Quelles sont les faiblesses contre lesquelles la nouvelle appellation ne pourra rien ?

Déjà écornée par une politique tarifaire à géométrie variable et la grogne contre les retards, la marque TGV a été abîmée au cours des derniers mois. L’arrêt intempestif de la filiale low-cost IDTGV, qui proposait un abonnement avec voyage illimité pour tous les âges, a nourri un sérieux ressentiment. A tel point que la SNCF a fini par faire machine arrière et proposer une prolongation de deux ans aux titulaires de cette carte.
Pour conquérir de nouveaux clients, le transporteur ferroviaire ne peut plus lancer de nouvelles lignes. Ses finances ne le lui permettent pas. La dette de l’entreprise frise les 50 milliards d’euros et le coût d’un kilomètre de voie à grande vitesse oscille entre 18 et 25 millions d’euros. Les deux nouvelles lignes Paris-Bordeaux et Paris-Rennes ont d’ailleurs été concédées au secteur privé. Une première ! C’est un consortium d’entreprise du BTP, emmené par Vinci, qui les a financés et construites. Il facture ensuite, un droit d’utilisation à la SNCF. Au final, le voyageur paie un supplément sur chaque minute gagnée. Entre Paris et Bordeaux, le prix du billet devrait donc augmenter de 6 euros à 10 euros.
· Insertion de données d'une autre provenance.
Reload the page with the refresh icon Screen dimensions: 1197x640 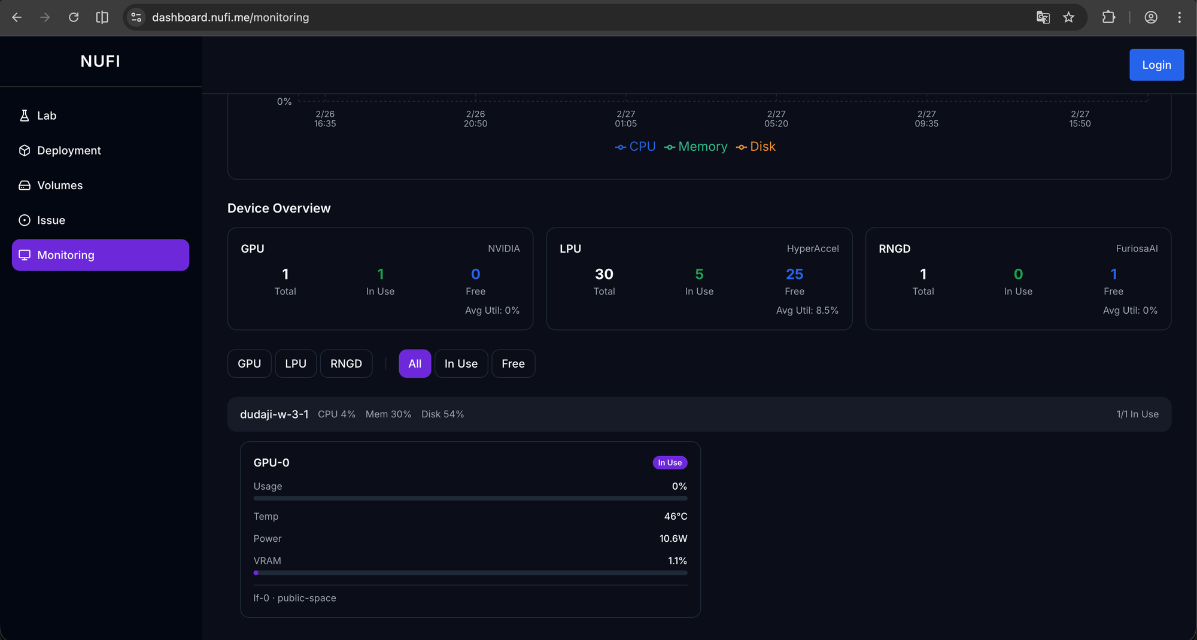(x=74, y=17)
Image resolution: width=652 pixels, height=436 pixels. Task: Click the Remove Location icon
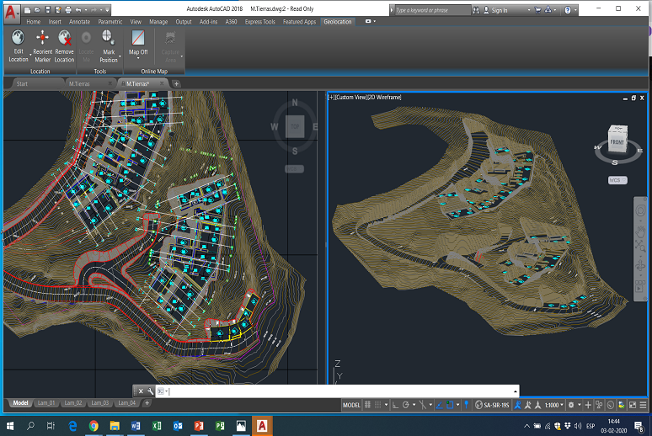tap(65, 38)
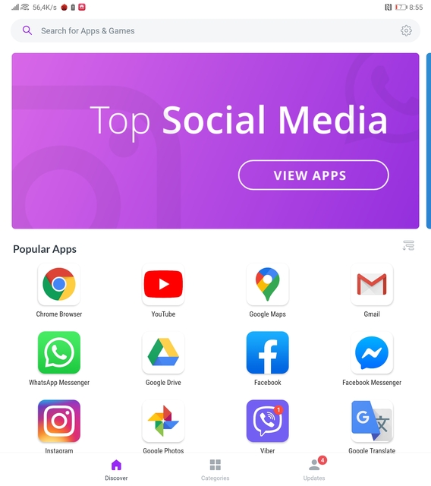The height and width of the screenshot is (486, 431).
Task: Tap the Top Social Media banner
Action: pos(216,140)
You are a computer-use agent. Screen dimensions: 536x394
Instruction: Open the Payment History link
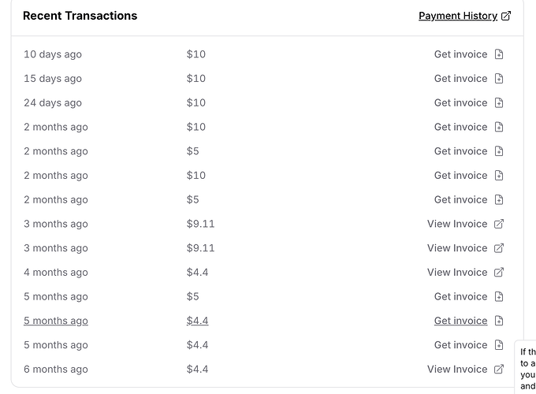[458, 16]
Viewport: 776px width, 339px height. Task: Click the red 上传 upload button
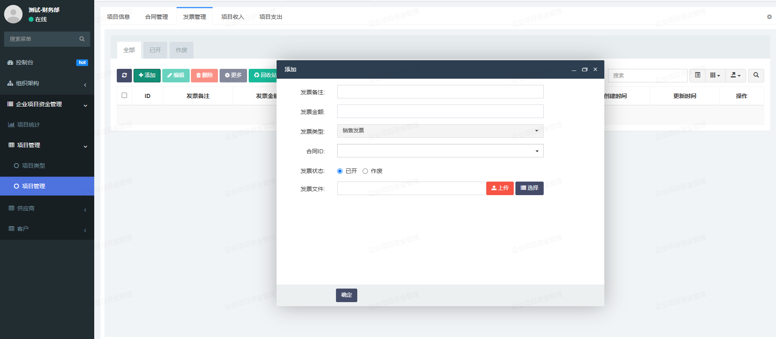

Quel danger majeur guette la SNCF ?

Les voyageurs s’en réjouiront tout autant que le transporteur national s’en inquiète : le transport ferroviaire est l’un des derniers bastions non ouverts à la concurrence et cela va changer. Exception faite de Paris-Strasbourg et des liaisons internationales, la SNCF est aujourd’hui en position de monopole sur le rail français. Mais cette situation confortable pour la compagnie de chemin de fer nationale devrait normalement prendre fin, à titre expérimental, dès 2018 sur les lignes régionales. Dans le Sud-Est, des opérateurs italiens pourraient venir faire une incursion sur le marché français. Et en 2020, ce sont les grandes lignes - et donc le TGV - qui devaient être confrontées à la concurrence. Selon un dirigeant de la SNCF, la Deutsche Bahn serait dans les starting-blocks pour attaquer le marché des lignes les plus rentables comme la sacro-sainte Paris-Lyon.
Visiblement, la question taraude le PDG Guillaume Pepy, qui justifie le relooking de sa maison par ces changements à venir dans le paysage concurrentiel : «Mon obsession est que l’on ne se retrouve pas dans le mur quand la concurrence va arriver, comme ce qui s’est produit pour les compagnies aériennes traditionnelles qui n’ont pas vu venir les low-cost.» Mais, en son temps, Air France n’avait pas été jusqu’à repeindre la carlingue de ses avions aux couleurs du «Oui».